Stated exercise a | Copy the rows from the line containing "Screen dimensions: 1309x924" through the end of the rows, substituting "Select" for every "Click" and changing nothing else. Leave out the pictures.

Text extract |
## BEGIN

Compiling with Custom LibC

Use the following script to compile and link against your custom libc:

#!/usr/bin/env bash
set -eux
gcc \
  -L "${glibc_install}/lib" \
  -I "${glibc_install}/include" \
  -Wl,--rpath="${glibc_install}/lib" \
  -Wl,--dynamic-linker="${glibc_install}/lib/ld-linux-x86-64.so.2" \
  -std=c11 \
  -o test_glibc.out \
  -v \
  test_glibc.c \
  -pthread \
;
ldd ./test_glibc.out
./test_glibc.out

Key compiler flags explained:

  • -L specifies the library search path
  • -I specifies the include path for headers
  • -Wl,--rpath sets the runtime library search path
  • -Wl,--dynamic-linker specifies which dynamic linker to use

Verifying Custom LibC Usage

You can add custom print statements inside the libc source code (e.g., in printf function) to verify that your custom libc is actually being called instead of the system default. After rebuilding and running your test program, you should see your custom debug output.


How Function Calls Work Across Multiple Files

Consider the classic pattern:

// lib.h
void out_hello(void);

// lib.c
#include "lib.h"
void out_hello(void) {
    printf("hello\n");
}

// main.c
#include "lib.h"
int main(void) {
    out_hello();
    return 0;
}

Build steps:

gcc -c lib.c  -o lib.o
gcc -c main.c -o main.o
gcc main.o lib.o -o app

Key points:

  • During compilation of main.c, the compiler only needs the declaration void out_hello(void);. It generates a call to an as-yet-unknown symbol out_hello.
  • During linking, the linker scans all object files and libraries. It sees that out_hello is defined in lib.o and patches the call site in main.o to point to the right address.
  • If out_hello lives in a shared library (libfoo.so), the executable contains a reference via the PLT/GOT (Procedure Linkage Table / Global Offset Table). The real address is filled in lazily at runtime by the dynamic linker.

This separation allows you to recompile only the changed .c files, and to ship libraries independently of the main application.


static inline and Inlining Across Translation Units

When you write helper functions in headers you often see:

static inline int add(int a, int b) {
    return a + b;
}

Why static inline?

  • inline tells the compiler: this function is a good candidate to be inlined (no call/return overhead, body is pasted into the caller).
  • static gives the function internal linkage — each .c file that includes the header gets its own private copy of the function. This avoids multiple-definition linker errors.

Without static, putting a non-inline function definition in a header and including it in many .c files would cause multiple symbol definitions at link time.

Inlining is purely a compiler optimization decision; using inline is a hint, not a guarantee. The compiler can still choose not to inline if it thinks it will bloat the code too much or hurt performance.


Compiler Optimization Opportunities

Some of the common optimization levels:

  • -O0: no optimizations, best for debugging
  • -O1, -O2, -O3: increasing levels of optimization
  • -Os: optimize for size
  • -Ofast: more aggressive than -O3 (may break strict standards compliance)

## END

Extracted entries |
## BEGIN

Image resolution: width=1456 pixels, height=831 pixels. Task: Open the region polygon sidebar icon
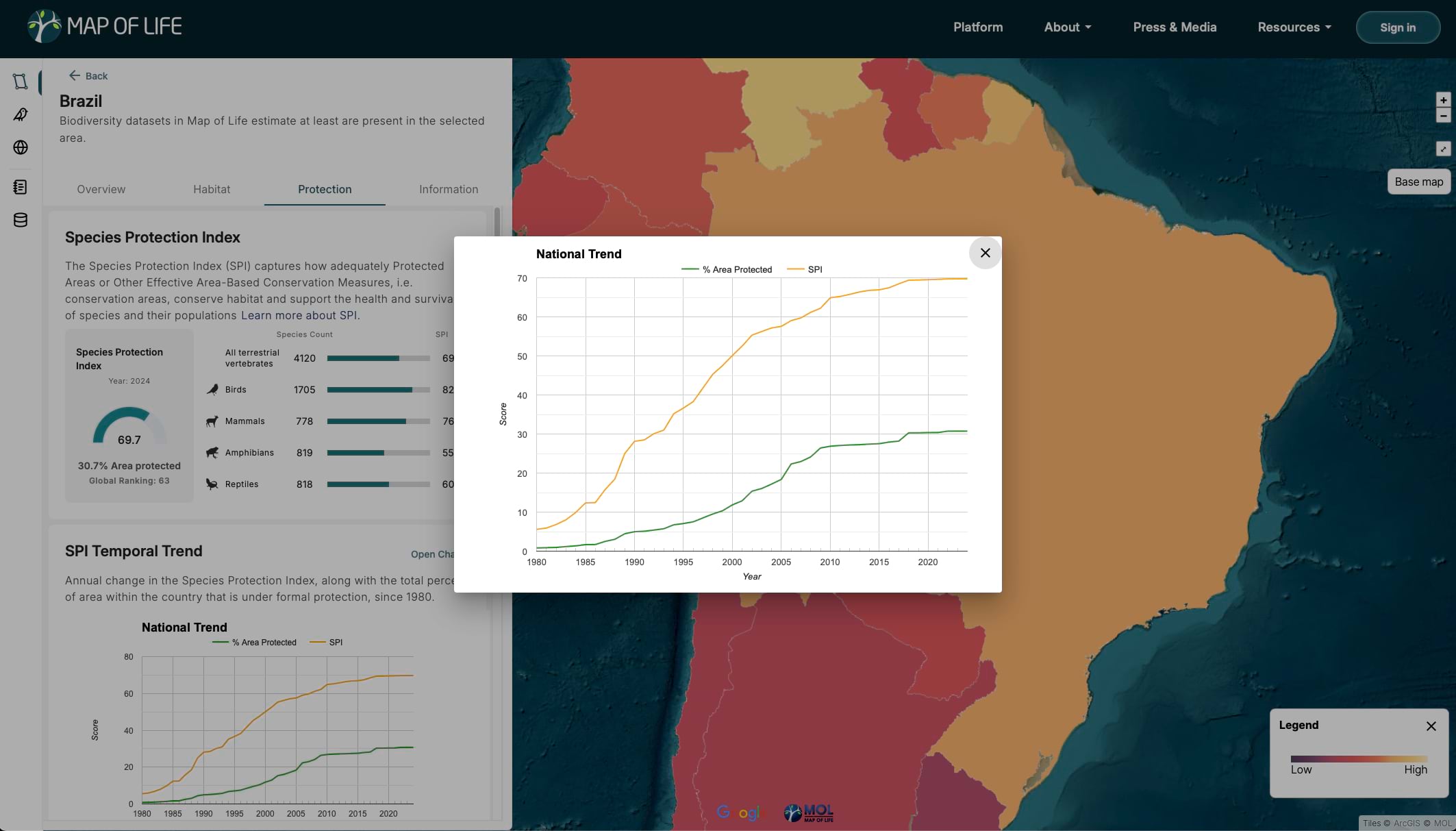coord(20,82)
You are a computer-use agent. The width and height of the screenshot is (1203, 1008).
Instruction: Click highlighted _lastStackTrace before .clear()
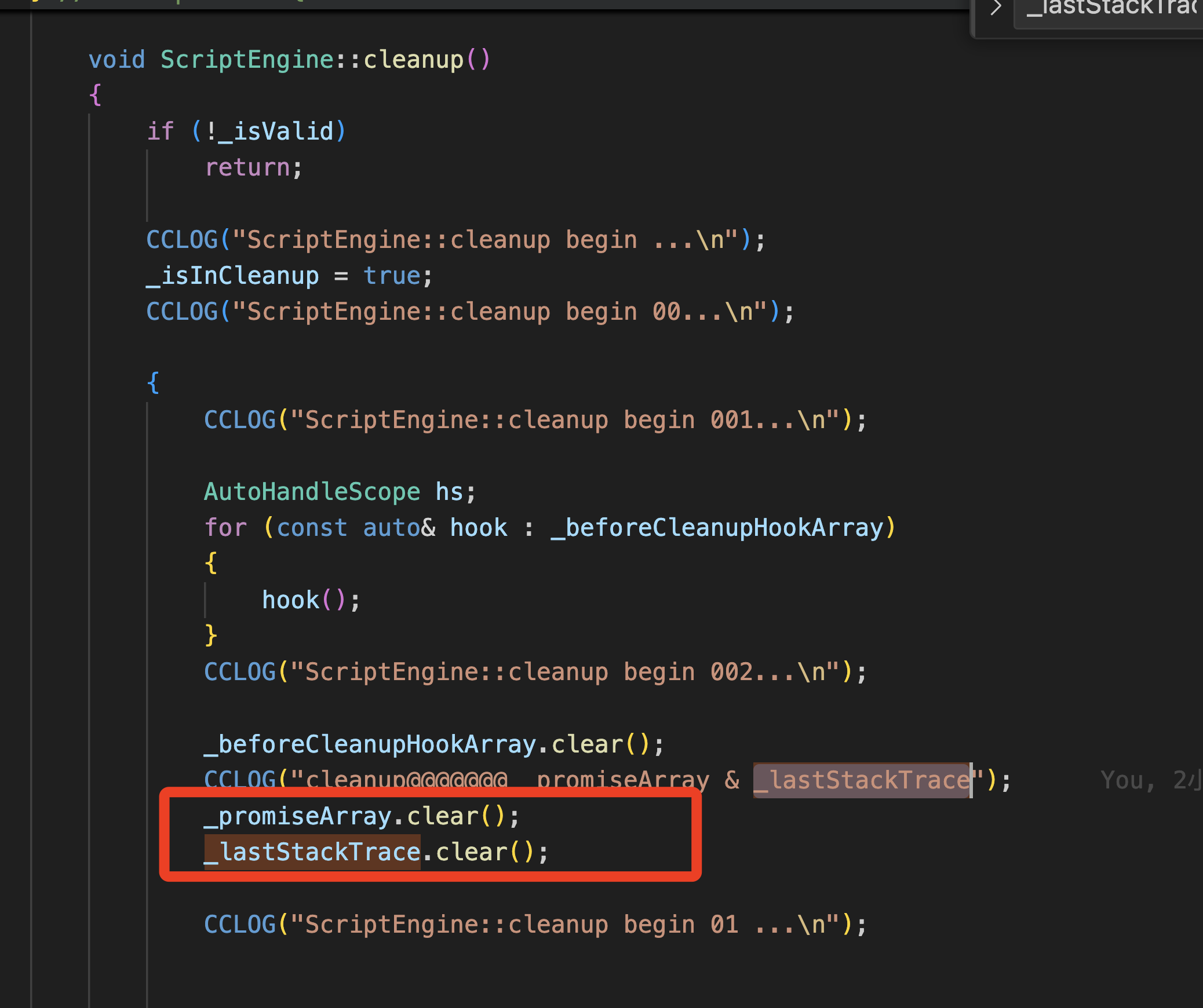[x=312, y=852]
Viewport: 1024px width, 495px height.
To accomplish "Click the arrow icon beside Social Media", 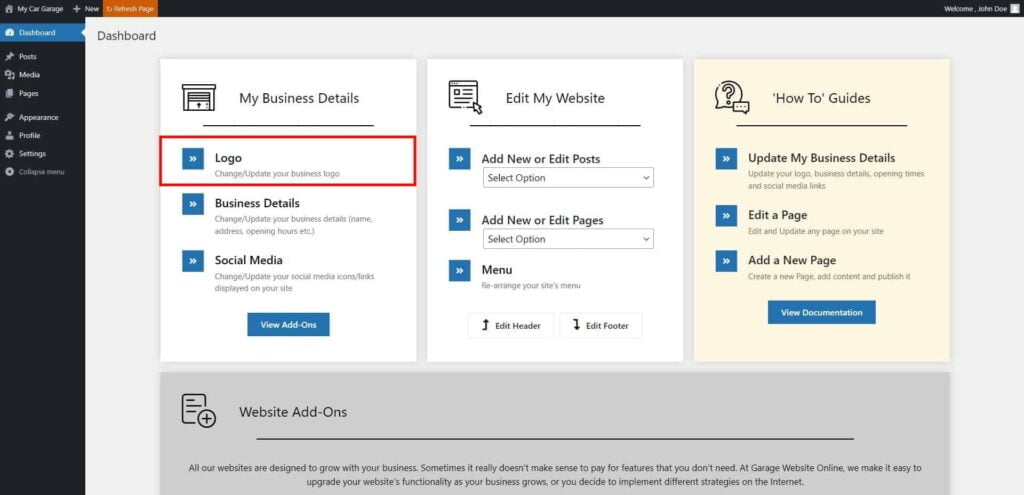I will pos(193,261).
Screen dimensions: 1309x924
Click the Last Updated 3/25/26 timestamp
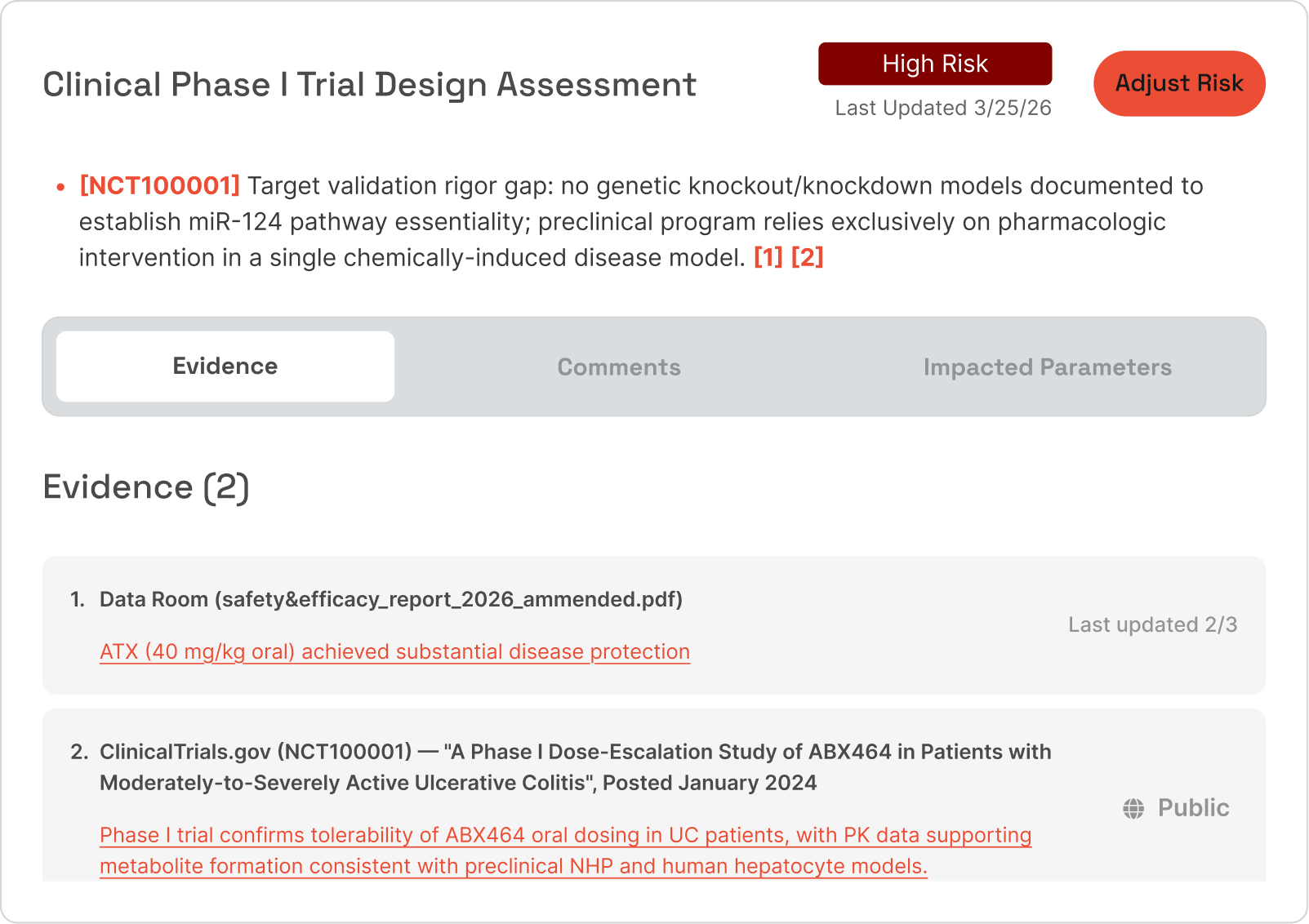935,107

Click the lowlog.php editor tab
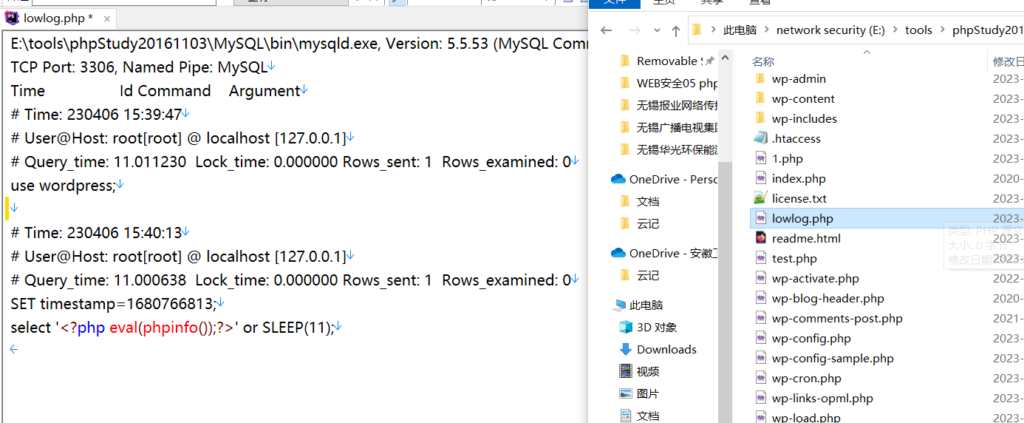point(54,17)
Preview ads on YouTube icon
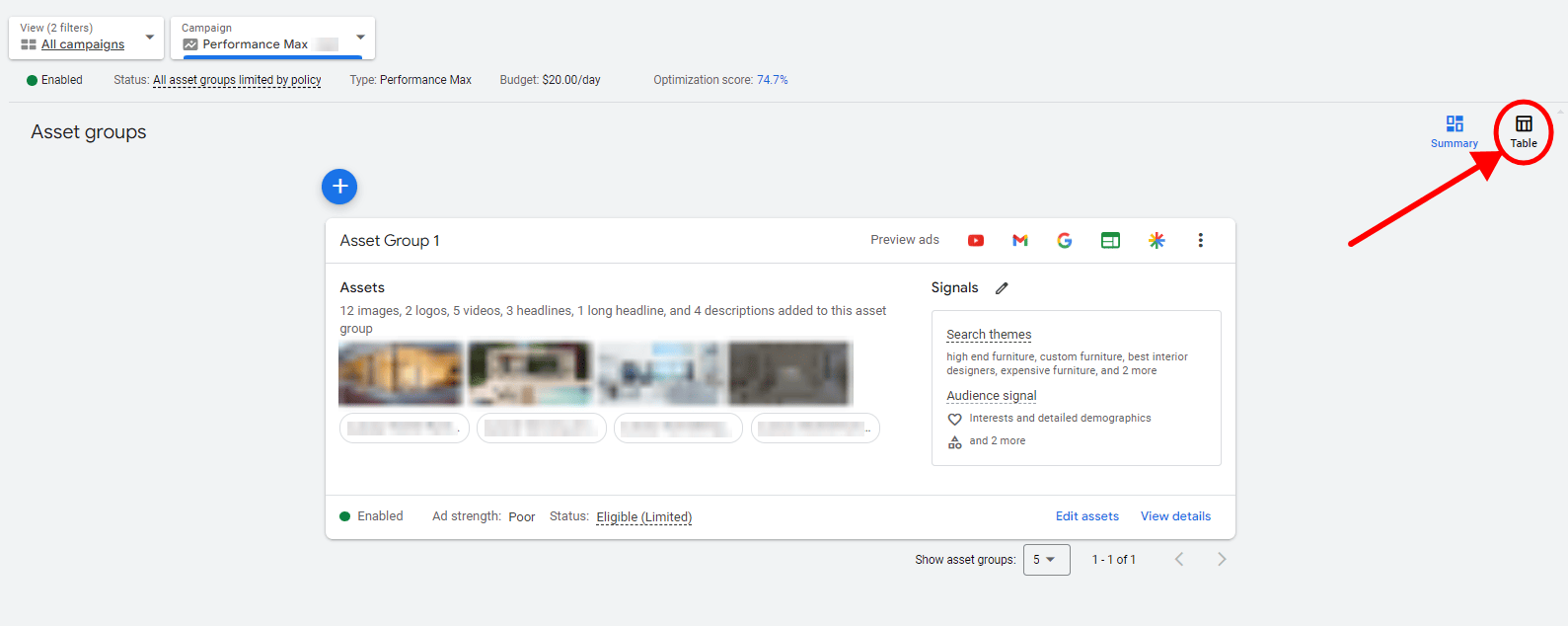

## END

Stated exercise b | Summarize the text on compiling and linking C programs in three sentences.

Task output a |
Screen dimensions: 1309x924
Select the Last Updated 3/25/26 timestamp
935,107

Select the lowlog.php editor tab
point(54,17)
Preview ads on YouTube icon

Task output b | A script compiles and links a test program against a custom libc using flags that set the library search path, header include path, runtime library path, and dynamic linker. During compilation, a call to a function in another file needs only its declaration, and the linker later points the call to the right address, or the dynamic linker fills it in at runtime for shared libraries. Helper functions in headers are often marked static inline to avoid multiple-definition linker errors, though inline is only a hint to the compiler, which also offers optimization levels from -O0 to -Ofast.